I recently learned about a puzzle called a "Diffy". You take four numbers positioned at the vertices of a square. On the midpoint of each side, you write the difference of the two numbers on the vertices of that side. Once you have done this for all four sides, you connect the four new numbers with a square and repeat.
My conjecture is that it always comes to four zeroes, if we repeat to infinity. I have not yet been able to prove this, though I tried with variables $w, x, y, z$ as the corners of the square. Unfortunately, I ended up with math mush. Can someone help me prove or disprove this?
First, you can show that all four numbers will eventually become even. This lets you conclude the result by induction on the largest of the four numbers; this maximum never increases, and when all four numbers are even, you can cut them all in half and consider a smaller problem.
The parities of any numbers will become even in at most $4$ steps, as shown below. Here, $0$ represents any even number, $1$ any odd number.

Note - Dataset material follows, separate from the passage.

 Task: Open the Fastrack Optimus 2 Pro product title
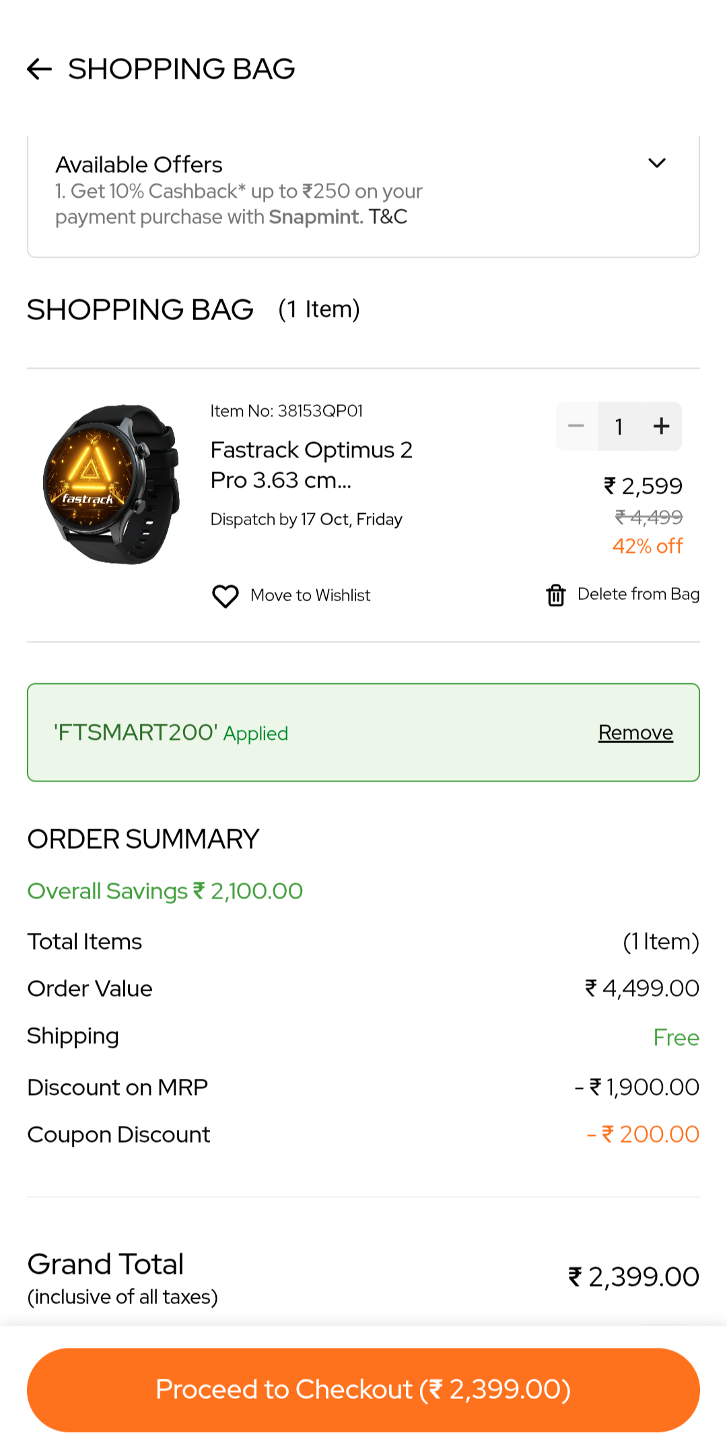pyautogui.click(x=311, y=465)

\begin{array}{ccccccc} \begin{matrix}0&0\\0&1\end{matrix} & \to & \begin{matrix}0&1\\0&1\end{matrix} & \to & \begin{matrix}0&1\\1&0\end{matrix} & \to & \begin{matrix}1&1\\1&1\end{matrix} & \to & \begin{matrix}0&0\\0&0\end{matrix} \\ &&\uparrow \\ && \begin{matrix}1&1\\1&0\end{matrix} \end{array}
In general, if you do the same process with numbers on the vertices of an $n$-gon, then the numbers will always all become zero if and only if $n$ is a power of $2$.